2013/14 saw me reach the pinnacle of not being able to cope and not seeing the point in coping. I was splitting myself in so many directions trying to be good at everything. I was trying to be more spiritual and evaluate what I believed in, I was in a long-distance relationship with my, now, wife. I was into the third year of creating a service business with no experience and very little guidance. I had two serious side projects on the go. One was a checkout extension for Magento and one is a technology research business which I have just launched called Hivemind. Any one of these is enough to put considerable a strain on a person.
It got to a point when the days were passing me by. I woke up and hated that it was another day. Then longing for my favourite time of the day, bed time. I went on medication and through a small amount of therapy but I didn’t find it useful.
I have been on the long and slow road to recovery since the peak of issues around a year ago. It is a gradual process that happens one decision at a time. There are some items that have certainly helped, forcing myself to keep a better work life balance, eating well and most importantly for me exercising has helped progress.
More recently, the break from society that my honeymoon provided was great for not only revitalising but also for spending time learning and changing my life perspective to include a second person. While I might argue that being able to provide for a family is the most important. Actually, the best thing that I can do for my wife is simply to look after myself.
The best thing that I can do is keep the balance.

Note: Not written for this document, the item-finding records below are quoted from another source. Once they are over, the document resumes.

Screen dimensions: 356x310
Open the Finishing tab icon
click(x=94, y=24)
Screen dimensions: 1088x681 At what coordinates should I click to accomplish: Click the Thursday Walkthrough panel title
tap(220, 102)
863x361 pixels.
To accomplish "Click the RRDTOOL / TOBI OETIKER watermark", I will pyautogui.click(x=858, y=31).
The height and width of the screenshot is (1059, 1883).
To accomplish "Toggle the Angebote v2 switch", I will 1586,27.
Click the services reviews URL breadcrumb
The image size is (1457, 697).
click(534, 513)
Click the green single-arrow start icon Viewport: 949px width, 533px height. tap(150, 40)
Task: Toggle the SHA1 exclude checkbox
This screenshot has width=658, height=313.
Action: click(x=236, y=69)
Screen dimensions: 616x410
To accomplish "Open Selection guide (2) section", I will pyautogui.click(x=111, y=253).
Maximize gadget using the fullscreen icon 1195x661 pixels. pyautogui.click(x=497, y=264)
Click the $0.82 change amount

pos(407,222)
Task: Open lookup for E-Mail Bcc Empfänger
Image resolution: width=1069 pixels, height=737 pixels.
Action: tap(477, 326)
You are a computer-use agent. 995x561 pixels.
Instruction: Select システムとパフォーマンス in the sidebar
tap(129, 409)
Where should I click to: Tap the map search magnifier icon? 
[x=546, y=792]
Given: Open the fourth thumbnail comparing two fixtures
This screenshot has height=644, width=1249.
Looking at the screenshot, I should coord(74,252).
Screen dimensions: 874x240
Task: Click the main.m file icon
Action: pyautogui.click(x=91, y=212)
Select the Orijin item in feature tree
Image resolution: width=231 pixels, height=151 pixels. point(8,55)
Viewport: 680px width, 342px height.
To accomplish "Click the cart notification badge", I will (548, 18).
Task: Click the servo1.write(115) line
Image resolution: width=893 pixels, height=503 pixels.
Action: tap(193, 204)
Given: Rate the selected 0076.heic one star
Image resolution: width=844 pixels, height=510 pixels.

You may be wondering what my motivations are for sharing this personal information. One of the books that I read in the downtime sparked many ideas. Some regarding business but also regarding my approach to life. One that struck hard was the idea of letting down the personal facade of perfection. Our social world encourages this as all we see of the lives of others are their successes and the good times, rarely their failures and the bad. Actually, the best relationships are not built on this. The best relationships are clearly built where there is a respect for skill and knowledge but more importantly where there is a real human that lives a real life behind it. A person that has had to overcome failure and deal with stressful situations in order to make them the person they are today.
And so with that, please accept this as my contribution to exposing my real world experiences. I’m a real person, come say hi. I’m very happy to talk about my experiences, especially to help others that are or have been going through similar struggles.